In 1981, the juror was Gary Winogrand, another photographer famed for his street photography. He evidently liked Allen's style. Allen won the Black and White Award for "National Guard Open House," a shot of a small boy reassembling a clip of bullets while sitting in the street outside a National Guard-sponsored open house in Fairbanks. He also earned the coveted Juror's Choice Award for "Tanana Fair Grounds," a group of kids preparing horses under dramatic late summer 10 p.m. light. Both those pictures are in the retrospective.
"The show is a very workable way to get a good survey of what's happening around the state," Allen said. "In Fairbanks, we would often find out about a new photographer in town because their work would show up in Alaska Positive. Dennis Witmer (1996 Juror's Choice winner) first showed up when he submitted from Kotzebue.
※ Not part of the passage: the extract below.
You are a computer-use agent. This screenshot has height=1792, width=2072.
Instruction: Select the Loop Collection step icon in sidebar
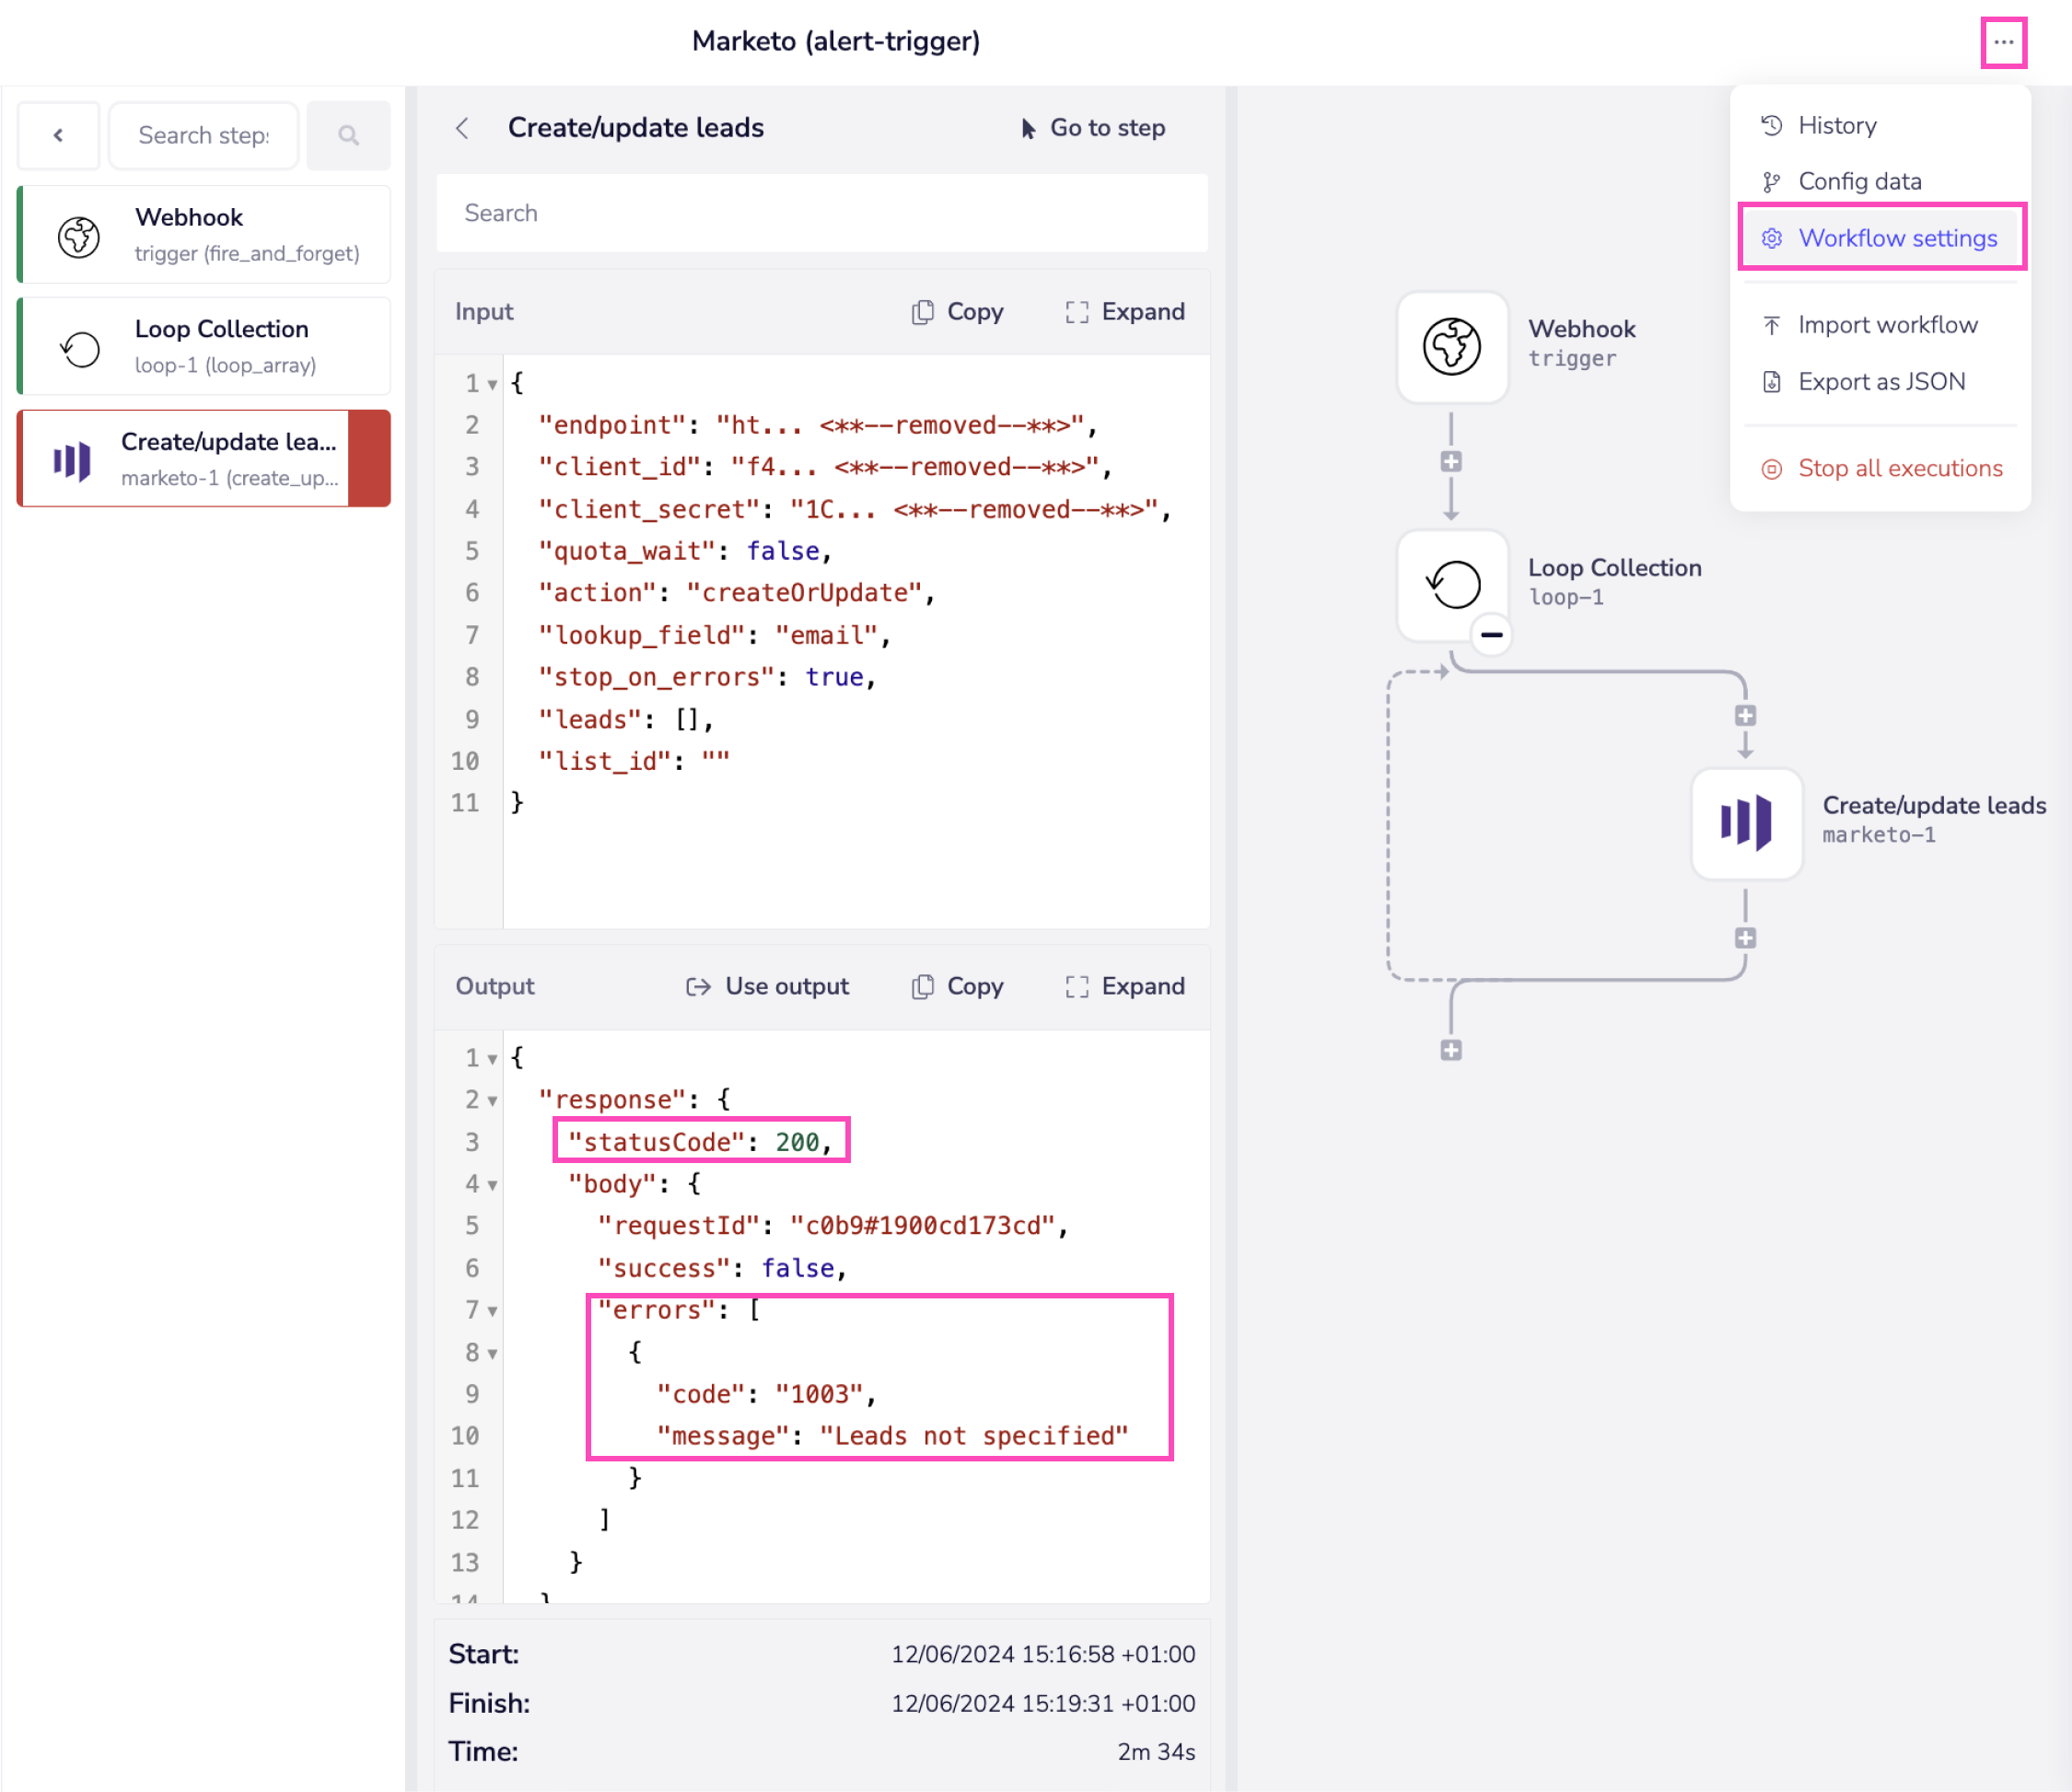click(x=80, y=346)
Since then he's become a good friend of mine."
Photographer James Barker had a solo show at the San Francisco Art Museum in 1965. He came to Alaska in the summer of 1973 and has lived here full-time since 1974. Two years ago, he was presented with the Governor's Award for lifetime achievement in the humanities.
Barker moved to Bethel in 1974 to photograph the Yup'ik living along the Yukon-Kuskokwim Delta. He stayed for 13 years. Two photos from this period are in the show. "Carrying River Water," two children carrying a bucket of water to a home in Kwetkluk (up river from Bethel), won the Black and White Award in 1975. "Entering Church Slough," a group of men in a motorboat who were giving Barker a ride from Kwetkluk to Bethel, won Juror's Choice in 1976. Barker's distinct photography of the delta was later published in "Always Getting Ready," a 40,000-word photo book about the region.
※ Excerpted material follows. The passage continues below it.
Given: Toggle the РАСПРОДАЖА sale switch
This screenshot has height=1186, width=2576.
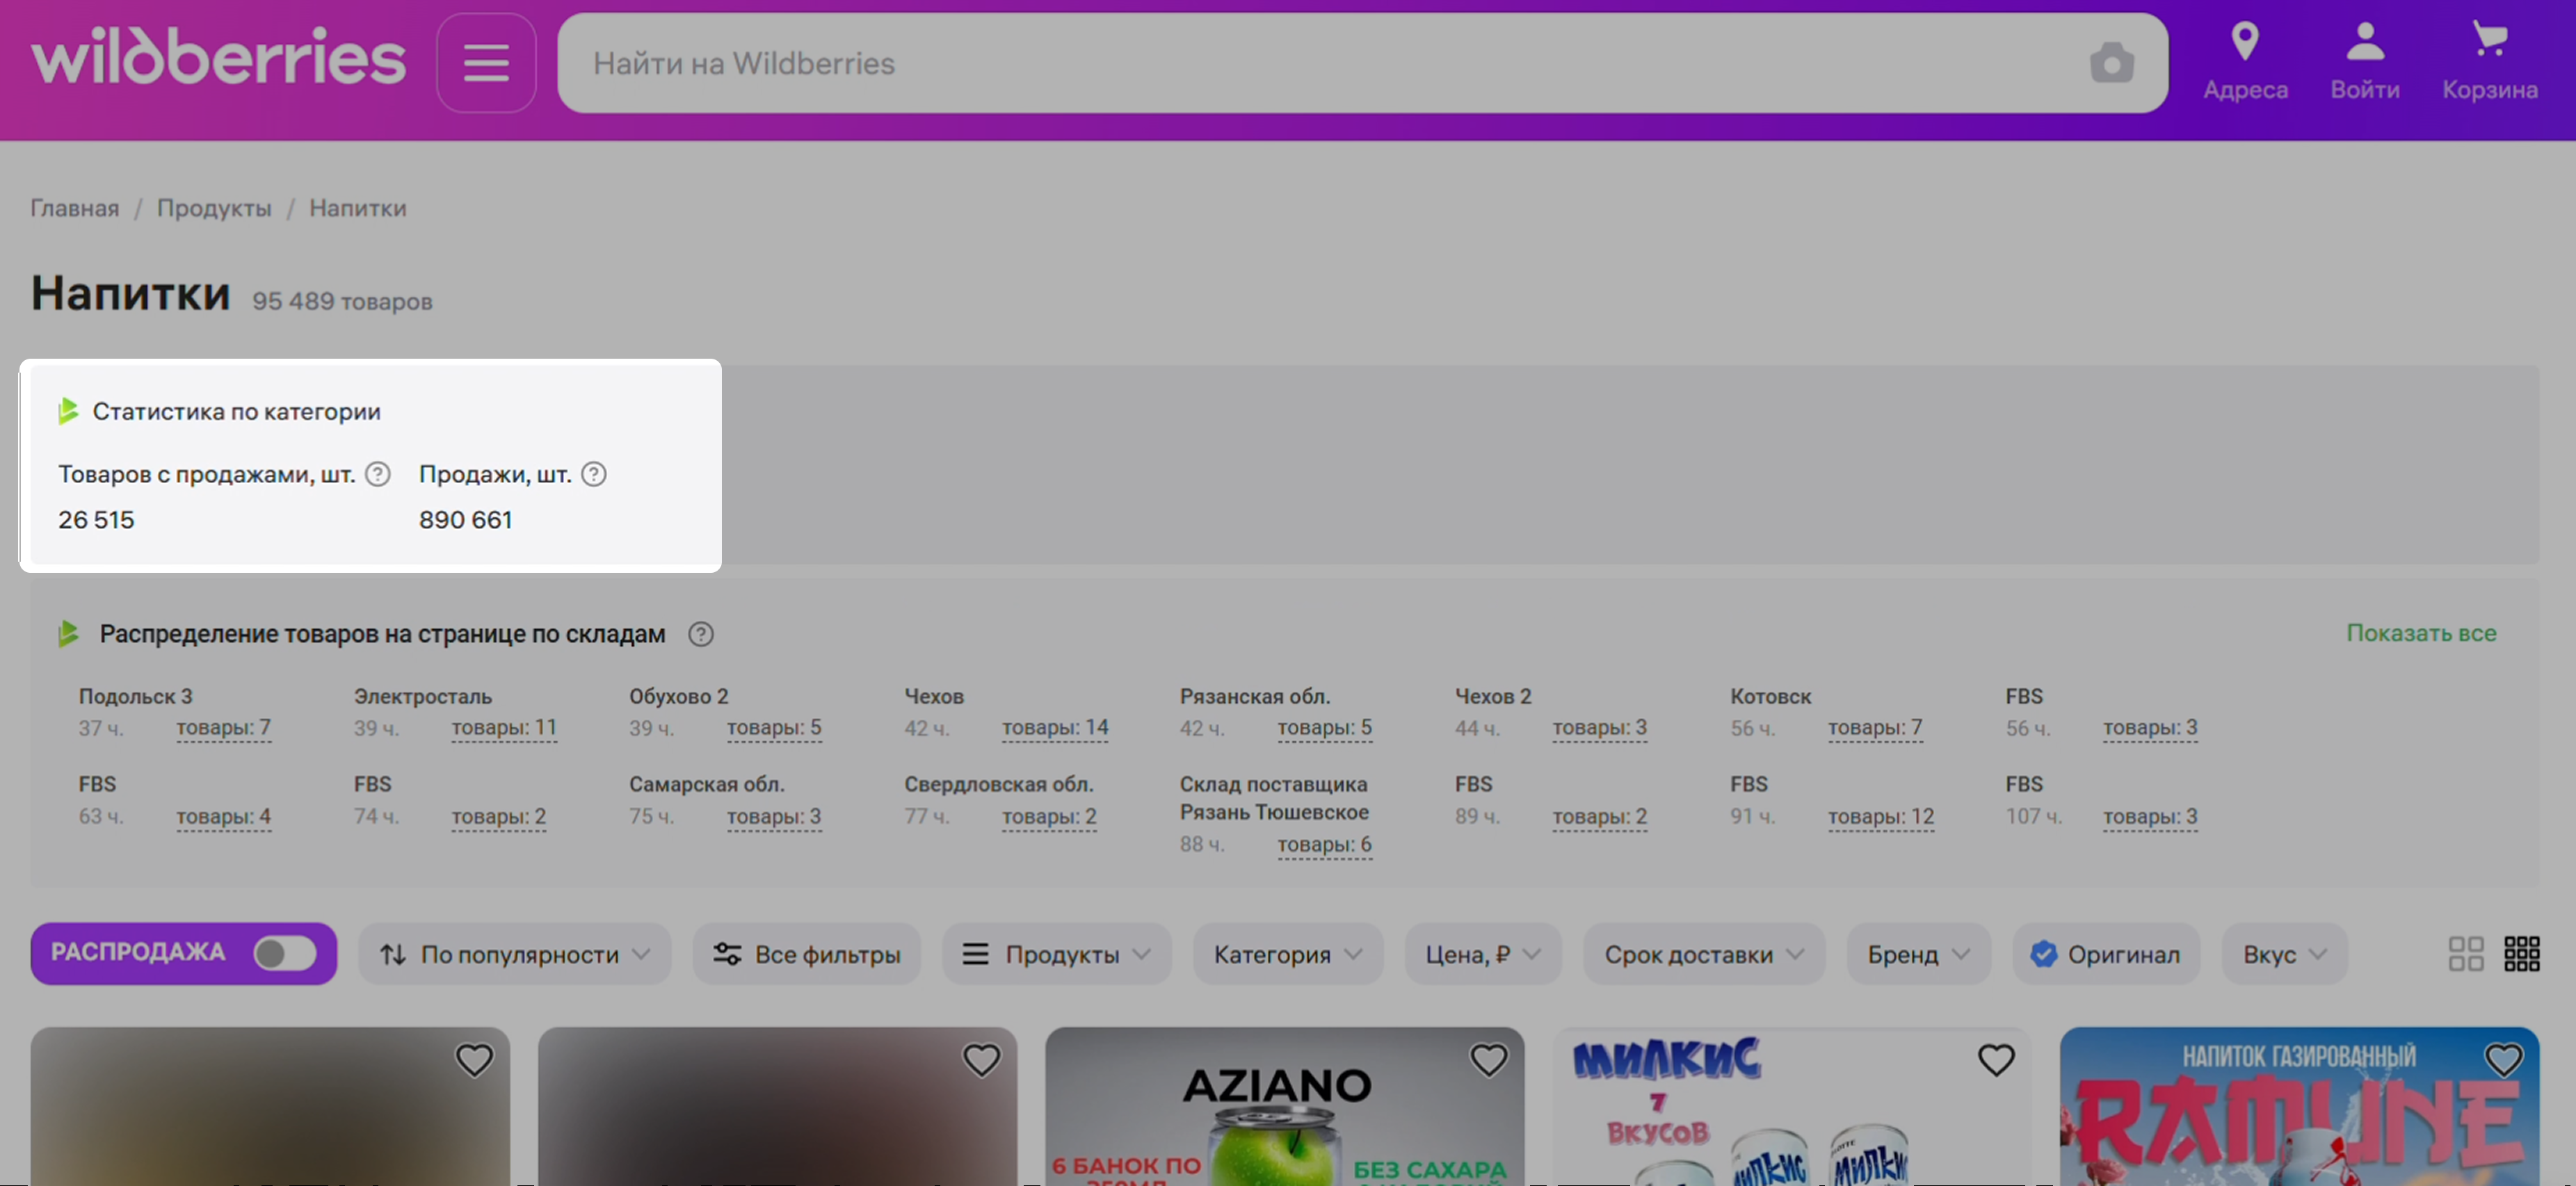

"Alaska Positive is certainly an important avenue for work to get seen in the state, and it has been a perennially good show," he said.
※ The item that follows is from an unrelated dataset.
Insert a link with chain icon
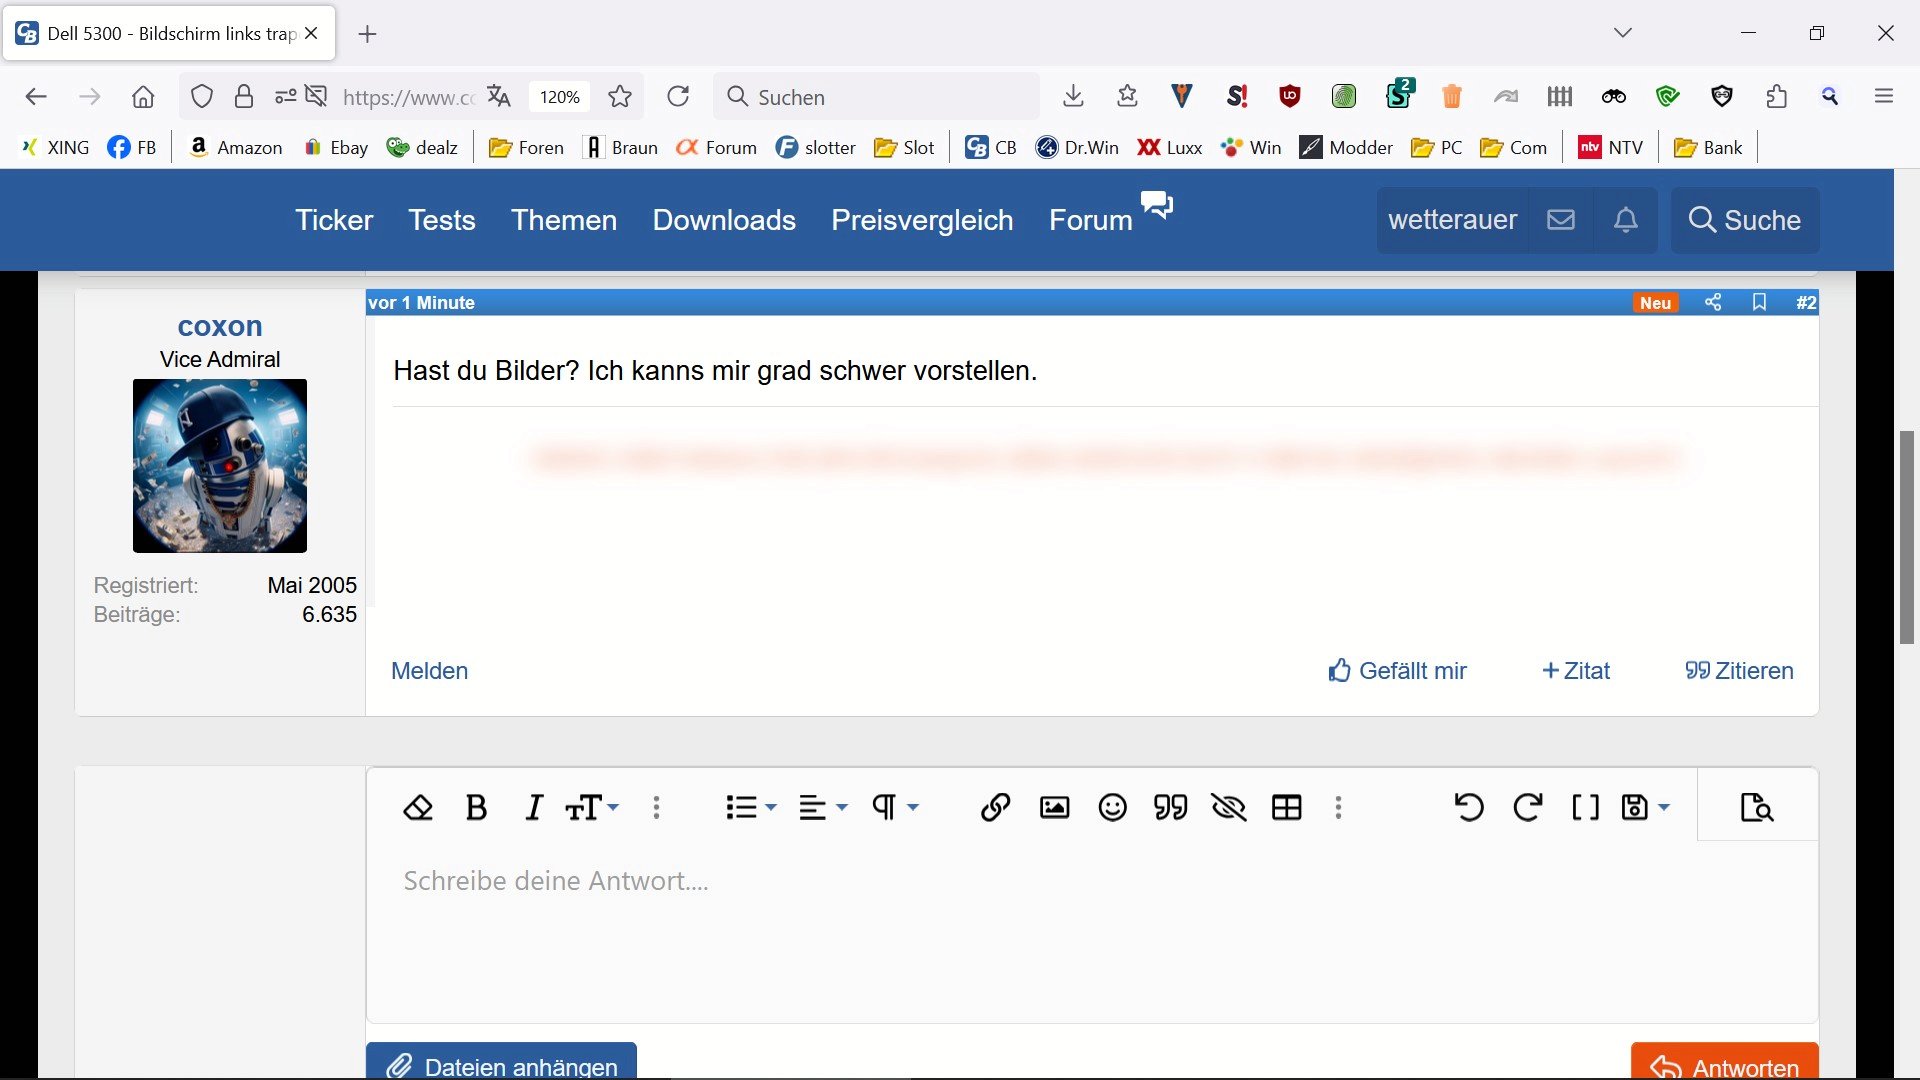[x=995, y=807]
McWayne, the curator of fine arts at the Museum of the North, is the only Alaska artist who has ever been invited to jury the show. He was selected in 1982.
Two of his photographs are also in the show. "Mosaic #1 - Divers," a 1989 portrait of a Fairbanks couple wearing diving gear and taken around the time they married underwater in Hawaii, is captured in Ektaflex. The Kodak-produced color material used one chemical and no water and was processed in much the same way as a giant Polaroid. Inspired by the Polaroid collages of David Hockney, McWayne assembled his own collage to play with the idea of multiple-point perspective.
"Bas Relief," a carbon pigment print that won a Recognition Award in 2004, is a stark portrait of a pair of sweatpants and other flotsam abandoned and trampled by the side of a river.
McWayne used Alaska Positive as one of his main references when he began collecting fine art photography for the University of Alaska Museum in 1982.
"I was able to travel to Southeast, including Juneau, two or three times in the early 1980s to buy photographs," McWayne said. "I would try to arrange my visit when Alaska Positive was there, so that I could see the works that were available for the jurors to choose. It became a really important help to build the collection, both in terms of the works that I saw but also as far as learning the names."
"The museum has been phenomenal with sharing the jurors with the state," McWayne said. "We've had some astounding people come through, just amazing people that you'd just normally ever get to cross paths with."
One such memorable juror was San Francisco artist Jack Fulton, who judged in 1984. As McWayne recalls, Fulton was so overwhelmed by the variety of submissions that he asked for a night's sleep to mull his choices. The next morning, he claimed he dreamed he was a shaman and that his show would ultimately reflect the life and death struggles of man. He arranged his picks around the museum to convey a certain flow, saying in his juror's statement:
"The works finally spoke to me, and in a last burst I put the show together in what I consider to be a visual poem that represents the attitudes and aspirations of Alaskans in 1984 who are using the medium of photography as a device to say, "Yes, this is what I believe ... this is what I see and is important."